Tim Martin

No. 50, 92, 89, 96
- Position: Offensive lineman / Defensive lineman

Personal information
- Born: April 12, 1976 (age 49)
- Height: 6 ft 5 in (1.96 m)
- Weight: 273 lb (124 kg)

Career information
- High school: Sequoyah (Claremore, Oklahoma)
- College: Tulsa
- NFL draft: 1999: undrafted

Career history
- New England Patriots (1999)*; Rhein Fire (2000)*; Barcelona Dragons (2000); Oklahoma Wranglers (2000); Miami Dolphins (2000)*; Chicago Enforcers (2001); Oklahoma Wranglers (2001); New York Dragons (2002)*; Dallas Desperados (2002–2003); New Orleans VooDoo (2004–2005); Grand Rapids Rampage (2006); San Jose SaberCats (2007);
- * Offseason and/or practice squad member only

Awards and highlights
- ArenaBowl champion (2007); Second-team All-Arena (2004);

Career Arena League statistics
- Tackles: 98
- Sacks: 18.5
- Forced fumbles: 4
- Fumble recoveries: 4
- Pass breakups: 7
- Stats at ArenaFan.com

= Tim Martin (American football) =

American football player (born 1976)

Tim Martin (born April 12, 1976) is an American former professional football lineman who played eight seasons in the Arena Football League with the Oklahoma Wranglers, Dallas Desperados, New Orleans VooDoo, Grand Rapids Rampage and San Jose SaberCats. He played college football at the University of Tulsa. He was also a member of the Miami Dolphins, Barcelona Dragons, Chicago Enforcers and New York Dragons.

==Early life==
Martin attended Sequoyah High School in Claremore, Oklahoma.

==College career==
Martin played college football for the Tulsa Golden Hurricane. He was three-year starter for the Hurricane, recording career totals of 177 tackles and five sacks. He started every game his senior year in 1998 while compiling three sacks and 60 tackles.

==Professional career==
After going undrafted in the 1999 NFL draft, Martin signed with the New England Patriots on April 20, 1999. He was later released.

In February 2000, Martin was selected by the Rhein Fire in the 2000 NFL Europe draft. However, he did not play in any games for the Fire. He instead played in eight games for the Barcelona Dragons during the 2000 NFL Europe season, posting four sacks.

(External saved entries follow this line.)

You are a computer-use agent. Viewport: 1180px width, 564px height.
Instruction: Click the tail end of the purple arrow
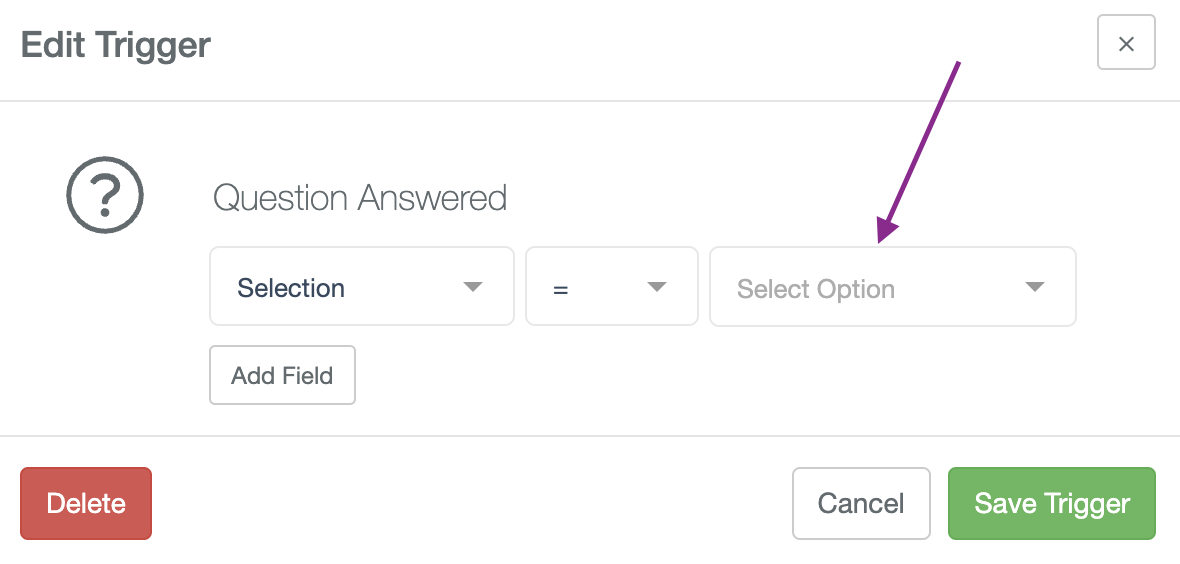[959, 64]
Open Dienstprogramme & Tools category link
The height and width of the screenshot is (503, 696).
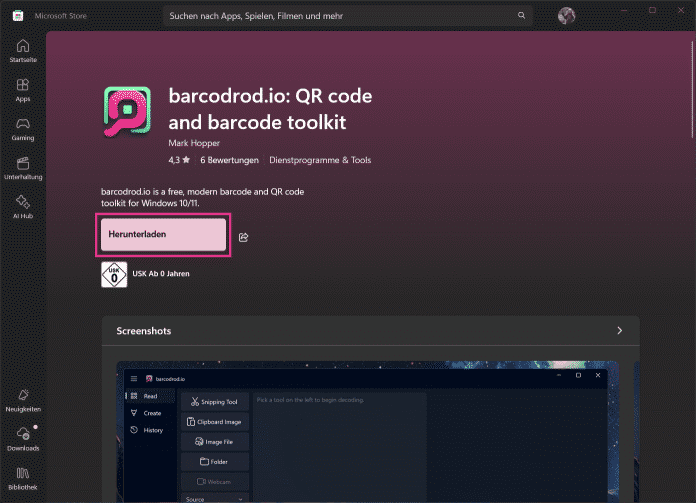[x=320, y=160]
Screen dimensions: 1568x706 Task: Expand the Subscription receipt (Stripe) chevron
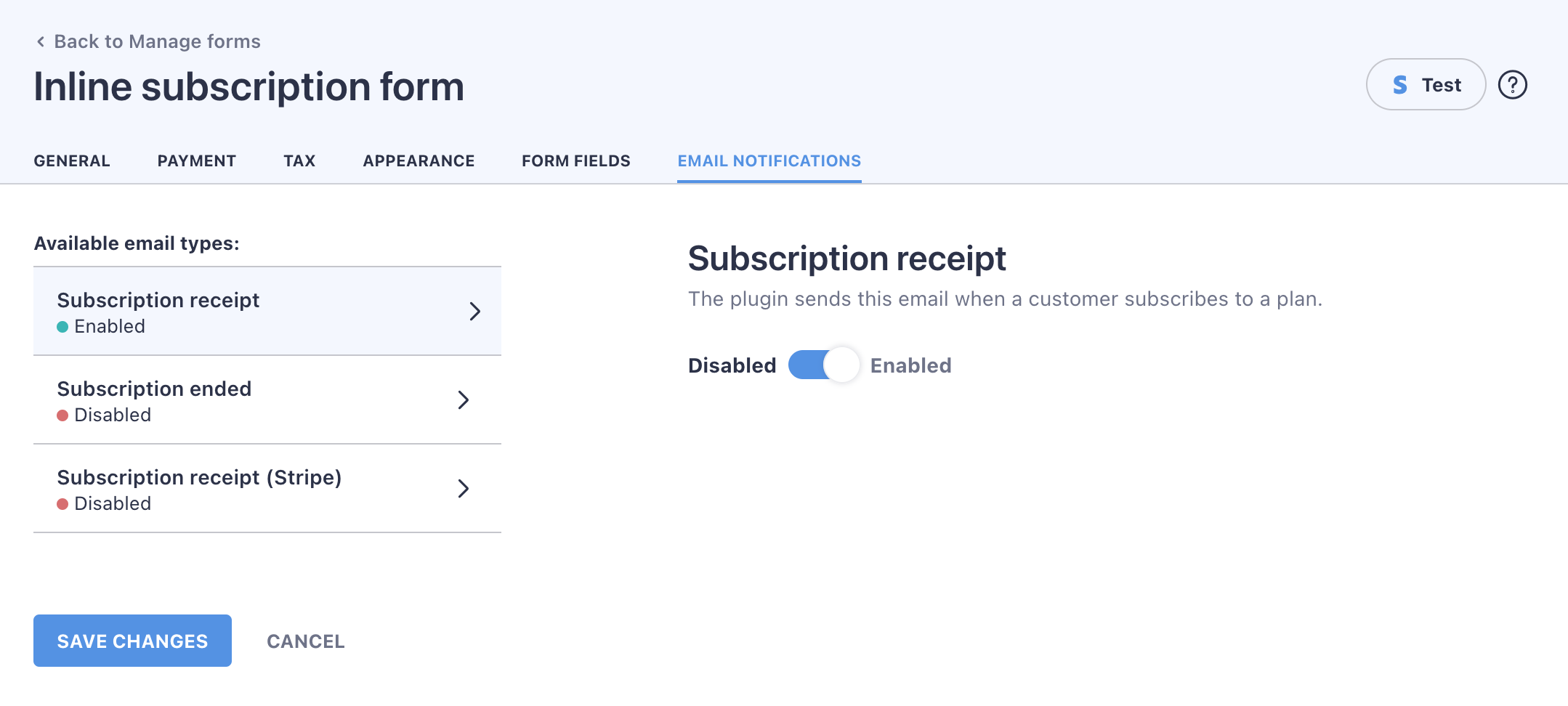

Martin then played in one game for the Oklahoma Wranglers of the Arena Football League (AFL) during the 2000 AFL season.

Martin signed with the Miami Dolphins on July 25, 2000. He was released by the Dolphins on August 26, 2000.

In October 2000, Martin was selected by the Chicago Enforcers in the 2001 XFL draft. He played in all ten games for the Enforcers during the 2001 season and was listed as a tight end.

Martin returned to the Wranglers after the XFL season ended and played in six games.

In December 2001, Martin was selected by the New York Dragons in the AFL dispersal draft. He was only a member of the Dragons during the 2002 offseason.

Martin was traded to the Dallas Desperados on February 20, 2002. He played for the team from 2002 to 2003.

Martin signed with the New Orleans VooDoo of the AFL on October 16, 2003. He played for the VooDoo from 2004 to 2005, earning second-team All-Arena honors in 2004.

Martin signed with the AFL's Grand Rapids Rampage on October 21, 2005, and played for the team during the 2006 season.

Martin was signed by the San Jose SaberCats of the AFL on February 4, 2007, and played for the team during the 2007 season.